Avec cet amendement, en utilisant l’argument de la possible confusion pour le consommateur, le lobby du lait se verrait ouvrir la possibilité des restrictions supplémentaires suivantes :

  • interdiction des formats d’emballages évoquant les produits laitiers classiques (ex. : briques en carton) ;
  • interdiction des photographies du produit sur l’emballage si celles-ci se rapprochent trop visuellement d’un produit laitier (ex. : l’image d’un verre de lait d’amande) ;
  • interdiction des informations de texture (ex. : crémeux) ;
  • interdiction des mentions scientifiques, telles que le moindre impact environnemental des alternatives végétales.

Face à l’outrance de la manœuvre de censure des lobbies, la mobilisation citoyenne s’est organisée :

Même Greta Thunberg a résumé sur Twitter l’absurdité de la situation :

« Nous faisons face à une urgence climatique et environnementale. Que pourrions-nous faire ?
Je sais !
Interdisons aux alternatives végétales d’afficher des informations sur les allergènes, de pouvoir être vendues dans des briques en carton, d’utiliser des photographies de leurs produits, et d’afficher l’impact environnemental de leurs produits. Ça réglera le problème.
 »

Malgré cette mobilisation, le ministère de l’Agriculture et la Représentation permanente de la France auprès de l’UE, qui participeront aux négociations, n’ont pas donné suite aux demandes de dialogue de L214. Le silence des institutions françaises et européennes inquiète quant à la transparence du processus de prise de décision.

Éthique animale, climat, santé : le lait est à la croisée de nombreux enjeux

Censurer les alternatives aux produits laitiers est une aberration éthique : la facilité d’accès aux produits végétaux permet aux consommateurs qui le souhaitent de ne plus contribuer à la souffrance des animaux tués pour l’alimentation.

C’est aussi une aberration écologique : à l’heure où l’Assemblée nationale examine le projet de loi Climat et résilience, et où des experts tels que le GIEC préconisent de réduire notre consommation de produits animaux pour limiter le réchauffement climatique, l’Union européenne devrait de toute urgence nous inciter à végétaliser notre alimentation.

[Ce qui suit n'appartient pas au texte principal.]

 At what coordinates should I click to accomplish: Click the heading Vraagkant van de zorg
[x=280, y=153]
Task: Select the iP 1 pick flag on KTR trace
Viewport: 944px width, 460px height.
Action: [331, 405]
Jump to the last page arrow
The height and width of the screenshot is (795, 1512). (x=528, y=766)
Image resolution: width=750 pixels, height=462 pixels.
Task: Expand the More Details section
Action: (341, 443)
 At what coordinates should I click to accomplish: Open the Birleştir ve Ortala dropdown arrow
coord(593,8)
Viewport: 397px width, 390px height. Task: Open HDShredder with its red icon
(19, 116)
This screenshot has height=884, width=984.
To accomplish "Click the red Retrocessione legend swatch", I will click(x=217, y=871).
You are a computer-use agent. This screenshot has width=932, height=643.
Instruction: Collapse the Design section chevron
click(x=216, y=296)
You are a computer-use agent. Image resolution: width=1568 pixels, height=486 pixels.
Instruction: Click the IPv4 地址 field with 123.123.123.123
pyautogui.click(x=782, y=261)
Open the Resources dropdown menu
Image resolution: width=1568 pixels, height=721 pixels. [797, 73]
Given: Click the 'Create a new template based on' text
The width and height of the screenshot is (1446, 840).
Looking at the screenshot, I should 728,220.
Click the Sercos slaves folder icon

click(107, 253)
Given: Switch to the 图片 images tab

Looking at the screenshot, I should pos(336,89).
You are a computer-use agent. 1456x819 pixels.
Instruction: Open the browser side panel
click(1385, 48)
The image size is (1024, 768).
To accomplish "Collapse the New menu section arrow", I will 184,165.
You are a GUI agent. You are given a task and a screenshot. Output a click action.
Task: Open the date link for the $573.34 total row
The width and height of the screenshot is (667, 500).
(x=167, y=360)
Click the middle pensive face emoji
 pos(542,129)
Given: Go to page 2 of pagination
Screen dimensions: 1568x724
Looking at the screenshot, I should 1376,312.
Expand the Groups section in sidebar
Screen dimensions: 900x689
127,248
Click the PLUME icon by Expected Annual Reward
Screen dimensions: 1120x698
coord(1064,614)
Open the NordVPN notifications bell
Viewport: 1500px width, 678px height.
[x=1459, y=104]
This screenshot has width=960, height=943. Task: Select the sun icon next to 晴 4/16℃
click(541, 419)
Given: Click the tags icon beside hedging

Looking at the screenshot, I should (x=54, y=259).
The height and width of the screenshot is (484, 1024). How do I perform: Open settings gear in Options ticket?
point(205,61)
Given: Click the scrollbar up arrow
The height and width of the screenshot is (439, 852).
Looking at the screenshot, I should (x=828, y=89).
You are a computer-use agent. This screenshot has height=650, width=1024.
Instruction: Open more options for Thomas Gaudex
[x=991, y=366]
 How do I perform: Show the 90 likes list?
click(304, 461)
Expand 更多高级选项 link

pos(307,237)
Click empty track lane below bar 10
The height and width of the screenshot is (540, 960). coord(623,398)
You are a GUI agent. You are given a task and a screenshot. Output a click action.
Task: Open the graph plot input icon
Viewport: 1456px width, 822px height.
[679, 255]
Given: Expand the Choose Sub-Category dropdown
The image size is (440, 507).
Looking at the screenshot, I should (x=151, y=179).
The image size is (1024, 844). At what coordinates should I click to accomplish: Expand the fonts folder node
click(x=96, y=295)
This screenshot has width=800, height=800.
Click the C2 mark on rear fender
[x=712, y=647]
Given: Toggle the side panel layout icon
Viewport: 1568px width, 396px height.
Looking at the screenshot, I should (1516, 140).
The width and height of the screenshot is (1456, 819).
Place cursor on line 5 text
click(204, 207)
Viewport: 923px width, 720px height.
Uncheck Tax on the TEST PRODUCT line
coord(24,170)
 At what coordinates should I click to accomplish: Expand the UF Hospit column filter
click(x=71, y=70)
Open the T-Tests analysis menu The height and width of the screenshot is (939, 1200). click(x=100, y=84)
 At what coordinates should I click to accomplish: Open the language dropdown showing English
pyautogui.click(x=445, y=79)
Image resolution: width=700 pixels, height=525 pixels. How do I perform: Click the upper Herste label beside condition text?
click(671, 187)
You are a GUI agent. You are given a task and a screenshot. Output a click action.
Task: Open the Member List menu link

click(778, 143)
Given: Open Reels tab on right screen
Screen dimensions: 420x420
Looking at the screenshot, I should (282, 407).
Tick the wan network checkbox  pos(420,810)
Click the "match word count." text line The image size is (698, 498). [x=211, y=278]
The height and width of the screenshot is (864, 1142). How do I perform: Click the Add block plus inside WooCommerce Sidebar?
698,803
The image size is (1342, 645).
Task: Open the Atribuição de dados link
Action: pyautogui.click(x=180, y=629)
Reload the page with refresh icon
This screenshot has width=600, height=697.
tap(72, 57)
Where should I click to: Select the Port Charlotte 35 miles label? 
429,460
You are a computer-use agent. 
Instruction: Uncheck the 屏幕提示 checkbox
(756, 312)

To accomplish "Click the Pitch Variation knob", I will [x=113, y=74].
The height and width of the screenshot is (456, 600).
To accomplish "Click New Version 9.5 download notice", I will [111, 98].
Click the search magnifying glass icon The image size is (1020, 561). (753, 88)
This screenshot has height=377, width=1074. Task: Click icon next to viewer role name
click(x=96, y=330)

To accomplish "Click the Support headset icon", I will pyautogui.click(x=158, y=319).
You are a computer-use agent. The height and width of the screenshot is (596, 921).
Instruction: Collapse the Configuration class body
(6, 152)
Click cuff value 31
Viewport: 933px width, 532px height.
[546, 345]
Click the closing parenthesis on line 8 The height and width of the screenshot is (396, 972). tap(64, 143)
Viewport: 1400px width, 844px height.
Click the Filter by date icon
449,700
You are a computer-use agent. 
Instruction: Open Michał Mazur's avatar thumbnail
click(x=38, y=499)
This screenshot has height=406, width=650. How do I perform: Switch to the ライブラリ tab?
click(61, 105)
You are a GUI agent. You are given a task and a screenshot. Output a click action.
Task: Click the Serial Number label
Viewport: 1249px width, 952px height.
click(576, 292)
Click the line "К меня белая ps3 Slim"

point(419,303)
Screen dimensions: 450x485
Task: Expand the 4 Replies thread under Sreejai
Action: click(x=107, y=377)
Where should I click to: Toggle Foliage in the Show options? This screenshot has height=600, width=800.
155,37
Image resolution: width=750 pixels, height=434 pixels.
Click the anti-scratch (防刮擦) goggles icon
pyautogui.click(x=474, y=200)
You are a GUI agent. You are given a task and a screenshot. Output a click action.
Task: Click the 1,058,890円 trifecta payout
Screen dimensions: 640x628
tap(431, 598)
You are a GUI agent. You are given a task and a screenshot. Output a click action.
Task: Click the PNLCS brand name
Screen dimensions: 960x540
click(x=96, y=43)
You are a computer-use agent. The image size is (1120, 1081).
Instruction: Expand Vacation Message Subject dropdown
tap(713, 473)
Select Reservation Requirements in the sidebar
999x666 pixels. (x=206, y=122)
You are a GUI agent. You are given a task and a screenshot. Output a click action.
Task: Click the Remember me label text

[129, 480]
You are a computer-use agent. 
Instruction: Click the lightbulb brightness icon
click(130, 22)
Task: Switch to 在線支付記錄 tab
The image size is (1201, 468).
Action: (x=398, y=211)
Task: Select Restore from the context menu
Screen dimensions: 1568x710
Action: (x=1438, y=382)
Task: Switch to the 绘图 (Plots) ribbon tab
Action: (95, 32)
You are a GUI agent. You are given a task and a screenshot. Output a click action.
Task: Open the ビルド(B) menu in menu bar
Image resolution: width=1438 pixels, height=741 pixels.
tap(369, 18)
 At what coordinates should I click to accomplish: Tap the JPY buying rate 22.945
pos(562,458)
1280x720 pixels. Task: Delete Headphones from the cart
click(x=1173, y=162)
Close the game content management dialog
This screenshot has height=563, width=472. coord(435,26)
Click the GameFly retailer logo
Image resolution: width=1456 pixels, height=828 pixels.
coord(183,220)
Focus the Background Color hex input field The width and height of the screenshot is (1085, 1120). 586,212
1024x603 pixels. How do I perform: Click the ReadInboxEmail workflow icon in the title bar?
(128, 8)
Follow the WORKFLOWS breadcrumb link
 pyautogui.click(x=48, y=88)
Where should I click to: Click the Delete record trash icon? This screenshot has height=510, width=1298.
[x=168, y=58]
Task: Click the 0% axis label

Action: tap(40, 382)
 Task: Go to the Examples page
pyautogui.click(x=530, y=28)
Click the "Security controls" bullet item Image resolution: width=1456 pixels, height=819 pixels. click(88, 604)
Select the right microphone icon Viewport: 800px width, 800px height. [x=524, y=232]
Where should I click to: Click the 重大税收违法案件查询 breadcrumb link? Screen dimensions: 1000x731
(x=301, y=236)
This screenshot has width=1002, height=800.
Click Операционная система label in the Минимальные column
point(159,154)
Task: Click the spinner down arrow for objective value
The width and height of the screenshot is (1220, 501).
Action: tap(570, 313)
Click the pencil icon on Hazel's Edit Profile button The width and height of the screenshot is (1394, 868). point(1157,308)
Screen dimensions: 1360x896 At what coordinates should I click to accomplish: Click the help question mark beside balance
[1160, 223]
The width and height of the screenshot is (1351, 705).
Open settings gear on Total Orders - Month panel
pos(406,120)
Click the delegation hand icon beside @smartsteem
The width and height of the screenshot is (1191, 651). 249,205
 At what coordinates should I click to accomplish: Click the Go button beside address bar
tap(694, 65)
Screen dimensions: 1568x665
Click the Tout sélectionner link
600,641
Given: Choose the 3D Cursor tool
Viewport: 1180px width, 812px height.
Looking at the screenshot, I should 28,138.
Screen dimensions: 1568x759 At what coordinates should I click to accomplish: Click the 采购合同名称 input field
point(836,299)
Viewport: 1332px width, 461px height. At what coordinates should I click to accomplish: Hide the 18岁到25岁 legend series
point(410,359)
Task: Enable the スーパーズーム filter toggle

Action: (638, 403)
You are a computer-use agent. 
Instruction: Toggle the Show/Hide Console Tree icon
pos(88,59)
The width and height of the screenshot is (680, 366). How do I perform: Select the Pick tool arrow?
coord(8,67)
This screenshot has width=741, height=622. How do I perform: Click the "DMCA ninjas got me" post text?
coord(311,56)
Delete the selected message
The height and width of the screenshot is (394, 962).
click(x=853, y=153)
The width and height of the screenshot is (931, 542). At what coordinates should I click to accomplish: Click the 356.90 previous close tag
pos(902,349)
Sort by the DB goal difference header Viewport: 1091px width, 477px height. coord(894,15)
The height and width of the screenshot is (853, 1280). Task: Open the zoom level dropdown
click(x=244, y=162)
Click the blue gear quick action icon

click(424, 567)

La Commission européenne elle-même affiche un objectif de neutralité carbone en 2050 et de végétalisation de notre alimentation (Pacte vert pour l’Europe et stratégie « De la ferme à la table ») : soutenir l’amendement 171 sous la pression du lobby du lait irait à l’encontre des objectifs climatiques et sanitaires de l’UE. Enfin, cette tentative de censurer les alternatives végétales est une entrave majeure à la liberté du consommateur.

→ Lire la pétition adressée à la Commission européenne et aux États membres

Pour Brigitte Gothière, cofondatrice de L214 : « Qui peut, de bonne foi, croire à l’argument du lobby du lait, qui prétend que l’appellation “lait d’avoine” pourrait être trompeuse ? J’attends encore de rencontrer un consommateur qui pourrait se tromper. Se pose-t-on les mêmes questions pour les “fruits de mer” ou les “tomates cœur de bœuf” ? Il s’agit en réalité de l’attaque grossière d’une industrie inquiète de l’essor des alternatives végétales, qui attirent un nombre croissant de consommateurs soucieux de réduire l’impact éthique et climatique de leur alimentation. Ils ne veulent plus acheter ce qui va avec le lait : les souffrances liées à l’exploitation des animaux, les impacts sur le climat et sur leur santé. »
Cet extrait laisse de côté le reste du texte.